To which Cameron, having prepared for this particular question, responded by pointing out that there would still be 18,000 employees at the end of this parliament: “The same number as in 2006 when he [Miliband] was sitting in the Treasury and determining the budget”. Ouch.

It was left to Labour MP Chris Leslie, later in the session, to provide a more challenging and interesting intervention, when he called on the Prime Minister to publish all the relevant Home Office documents on orders given to the UK Border Agency over the summer. Cameron didn’t really have an answer (“All these issues will be aired…”) but was able to joke that Leslie was trying to make up for ground “lost” by Miliband in the earlier exchange.

Miliband did have a few good-ish lines:

A month ago, he [Cameron] gave a speech called Reclaiming our Borders. . . His Home Secretary was busy relaxing our borders.

And:

He has been the Prime Minister for 18 months He cant keep saying it has nothing to do with him. It’s his responsibility.

He also provided the Commons with a potentially-damning quote from the Home Secretary, from her opposition days:

I’m sick and tired of government ministers who simply blame other people when things go wrong.

I suspect May was squirming in her seat. Overall, however, what was striking was the Prime Minister’s unflinching, wholehearted support for his Home Secretary throughout PMQs. As he pointed out, in his exchange with the Leader of the Opposition:

The simple fact is that the head of the UK border agency, Rob Whiteman. . . he said this: ‘Brodie Clark admitted to me on the 2 November that on a number of occasions this year he authorized his staff to go further than ministerial action. I therefore suspended him from his duties. . . It is unacceptable that one of my senior official went further than what was approved.’

He also told the Commons that he backed the “suspension” of Clark (who has denied Theresa May’s claims).

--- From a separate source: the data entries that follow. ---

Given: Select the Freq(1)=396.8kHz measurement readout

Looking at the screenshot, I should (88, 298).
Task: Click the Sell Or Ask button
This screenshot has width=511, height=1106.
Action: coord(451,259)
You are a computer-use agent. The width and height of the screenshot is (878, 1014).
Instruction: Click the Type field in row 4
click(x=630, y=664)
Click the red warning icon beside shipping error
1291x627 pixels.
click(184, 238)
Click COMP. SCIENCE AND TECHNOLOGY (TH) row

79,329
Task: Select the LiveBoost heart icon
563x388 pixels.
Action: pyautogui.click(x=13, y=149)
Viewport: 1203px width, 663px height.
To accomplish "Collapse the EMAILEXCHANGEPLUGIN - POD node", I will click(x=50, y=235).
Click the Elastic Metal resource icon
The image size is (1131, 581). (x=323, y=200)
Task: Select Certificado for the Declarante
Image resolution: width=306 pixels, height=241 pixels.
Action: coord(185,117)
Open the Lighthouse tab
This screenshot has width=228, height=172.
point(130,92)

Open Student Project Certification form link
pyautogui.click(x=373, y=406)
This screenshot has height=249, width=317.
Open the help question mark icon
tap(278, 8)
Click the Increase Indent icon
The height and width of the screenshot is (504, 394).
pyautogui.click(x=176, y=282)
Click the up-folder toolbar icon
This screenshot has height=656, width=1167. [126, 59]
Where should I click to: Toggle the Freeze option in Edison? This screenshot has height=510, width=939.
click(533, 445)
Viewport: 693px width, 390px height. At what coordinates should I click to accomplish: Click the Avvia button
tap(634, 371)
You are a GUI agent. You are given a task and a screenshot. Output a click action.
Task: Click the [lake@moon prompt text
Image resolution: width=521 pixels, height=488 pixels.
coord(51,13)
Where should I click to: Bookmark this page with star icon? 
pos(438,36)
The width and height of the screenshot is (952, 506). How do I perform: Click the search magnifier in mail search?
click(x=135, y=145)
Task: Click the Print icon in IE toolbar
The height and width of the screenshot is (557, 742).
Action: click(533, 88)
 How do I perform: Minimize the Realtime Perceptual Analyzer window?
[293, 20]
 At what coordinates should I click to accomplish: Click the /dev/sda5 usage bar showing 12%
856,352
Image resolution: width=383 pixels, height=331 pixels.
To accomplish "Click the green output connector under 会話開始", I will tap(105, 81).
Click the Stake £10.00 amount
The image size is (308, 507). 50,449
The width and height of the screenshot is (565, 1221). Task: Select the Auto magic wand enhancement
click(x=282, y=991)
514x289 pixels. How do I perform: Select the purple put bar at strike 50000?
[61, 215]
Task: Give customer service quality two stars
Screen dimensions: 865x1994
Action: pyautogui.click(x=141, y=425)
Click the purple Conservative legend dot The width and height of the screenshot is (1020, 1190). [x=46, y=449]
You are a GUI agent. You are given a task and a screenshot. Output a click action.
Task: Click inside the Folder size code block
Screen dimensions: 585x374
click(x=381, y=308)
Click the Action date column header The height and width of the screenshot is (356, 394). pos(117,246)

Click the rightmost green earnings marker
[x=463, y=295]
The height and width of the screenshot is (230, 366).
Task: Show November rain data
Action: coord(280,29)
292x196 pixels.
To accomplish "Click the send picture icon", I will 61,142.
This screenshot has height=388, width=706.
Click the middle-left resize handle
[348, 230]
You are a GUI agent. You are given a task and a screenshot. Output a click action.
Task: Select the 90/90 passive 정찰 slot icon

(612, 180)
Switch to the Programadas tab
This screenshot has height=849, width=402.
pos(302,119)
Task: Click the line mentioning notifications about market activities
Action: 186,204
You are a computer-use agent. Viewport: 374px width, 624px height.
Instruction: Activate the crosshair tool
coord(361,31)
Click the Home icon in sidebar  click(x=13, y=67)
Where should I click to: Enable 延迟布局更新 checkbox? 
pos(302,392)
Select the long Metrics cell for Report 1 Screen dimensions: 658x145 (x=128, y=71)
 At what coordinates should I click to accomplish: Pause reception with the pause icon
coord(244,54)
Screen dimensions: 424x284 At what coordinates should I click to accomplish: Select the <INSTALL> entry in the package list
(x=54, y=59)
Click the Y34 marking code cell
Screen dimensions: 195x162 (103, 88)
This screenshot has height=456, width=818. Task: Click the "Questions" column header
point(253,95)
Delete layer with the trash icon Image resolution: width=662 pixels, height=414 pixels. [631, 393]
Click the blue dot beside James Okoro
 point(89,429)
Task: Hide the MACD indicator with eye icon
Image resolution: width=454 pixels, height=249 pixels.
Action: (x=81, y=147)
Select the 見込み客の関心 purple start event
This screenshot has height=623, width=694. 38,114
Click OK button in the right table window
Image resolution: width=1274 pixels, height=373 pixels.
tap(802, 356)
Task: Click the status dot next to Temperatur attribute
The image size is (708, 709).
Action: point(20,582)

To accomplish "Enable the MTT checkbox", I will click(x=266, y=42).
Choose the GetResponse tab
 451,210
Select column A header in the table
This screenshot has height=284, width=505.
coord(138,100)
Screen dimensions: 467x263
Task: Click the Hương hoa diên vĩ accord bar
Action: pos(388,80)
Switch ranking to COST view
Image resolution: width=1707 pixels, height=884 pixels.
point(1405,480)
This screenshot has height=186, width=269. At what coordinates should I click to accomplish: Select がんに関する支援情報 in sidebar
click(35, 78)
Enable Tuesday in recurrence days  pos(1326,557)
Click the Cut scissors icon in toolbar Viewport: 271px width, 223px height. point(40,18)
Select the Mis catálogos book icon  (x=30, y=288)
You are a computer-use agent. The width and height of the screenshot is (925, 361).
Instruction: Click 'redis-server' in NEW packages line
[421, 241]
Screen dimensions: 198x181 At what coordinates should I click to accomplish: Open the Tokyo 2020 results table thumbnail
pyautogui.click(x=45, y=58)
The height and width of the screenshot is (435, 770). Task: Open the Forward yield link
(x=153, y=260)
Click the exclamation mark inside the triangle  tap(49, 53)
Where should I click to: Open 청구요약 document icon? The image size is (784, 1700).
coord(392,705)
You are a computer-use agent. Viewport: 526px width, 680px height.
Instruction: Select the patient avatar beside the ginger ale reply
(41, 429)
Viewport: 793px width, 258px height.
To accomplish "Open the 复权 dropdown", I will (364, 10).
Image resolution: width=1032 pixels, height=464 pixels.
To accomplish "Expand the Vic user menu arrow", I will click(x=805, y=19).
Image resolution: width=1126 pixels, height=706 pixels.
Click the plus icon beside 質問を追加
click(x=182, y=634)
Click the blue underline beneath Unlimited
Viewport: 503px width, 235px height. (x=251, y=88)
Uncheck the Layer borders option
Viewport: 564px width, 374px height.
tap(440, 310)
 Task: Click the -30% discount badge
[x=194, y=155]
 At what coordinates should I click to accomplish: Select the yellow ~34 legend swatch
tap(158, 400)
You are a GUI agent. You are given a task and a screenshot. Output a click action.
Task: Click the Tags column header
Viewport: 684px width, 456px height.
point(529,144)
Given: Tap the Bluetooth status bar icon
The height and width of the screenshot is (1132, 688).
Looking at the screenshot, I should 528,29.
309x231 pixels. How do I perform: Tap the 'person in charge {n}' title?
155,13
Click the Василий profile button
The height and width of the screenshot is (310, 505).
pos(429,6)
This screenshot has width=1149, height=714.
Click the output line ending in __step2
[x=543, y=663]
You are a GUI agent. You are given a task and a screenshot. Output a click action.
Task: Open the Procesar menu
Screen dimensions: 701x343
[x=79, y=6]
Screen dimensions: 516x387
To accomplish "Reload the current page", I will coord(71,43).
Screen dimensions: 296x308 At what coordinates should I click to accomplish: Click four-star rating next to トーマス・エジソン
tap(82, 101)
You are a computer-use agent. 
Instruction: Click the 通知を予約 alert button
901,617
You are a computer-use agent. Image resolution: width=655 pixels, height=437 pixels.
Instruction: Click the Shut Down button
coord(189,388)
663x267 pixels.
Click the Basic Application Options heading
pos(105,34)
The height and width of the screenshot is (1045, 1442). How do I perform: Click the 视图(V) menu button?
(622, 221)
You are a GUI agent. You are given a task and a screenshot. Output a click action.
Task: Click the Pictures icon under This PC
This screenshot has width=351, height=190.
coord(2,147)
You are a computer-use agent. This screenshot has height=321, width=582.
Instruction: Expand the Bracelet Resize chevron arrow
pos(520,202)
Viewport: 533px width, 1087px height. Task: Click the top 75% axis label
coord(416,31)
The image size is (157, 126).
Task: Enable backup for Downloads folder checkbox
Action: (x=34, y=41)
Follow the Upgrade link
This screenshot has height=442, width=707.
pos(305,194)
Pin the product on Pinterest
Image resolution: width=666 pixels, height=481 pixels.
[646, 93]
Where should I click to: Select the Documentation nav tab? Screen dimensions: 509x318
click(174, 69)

We can assume then that the PM has been well-briefed by May and is convinced that she hasn’t done anything wrong – and, crucially, can survive this particular political crisis. Otherwise, I suspect, he would have hung her out to dry. As Sunday Telegraph political editor Patrick Hennessy noted on Twitter:

Contrast Cam’s support for May – wants to cut immigration – with him saying Fox “has done” a good job at #PMQs before Fox quit

Cameron was also able to end on a high by once again quoting Maurice Glasman, the Blue Labour peer, ally and adviser to Miliband, who said earlier this year that Labour “lied” about immigration.

The Labour leader might have been thinking to himself, “With friends like these. . .”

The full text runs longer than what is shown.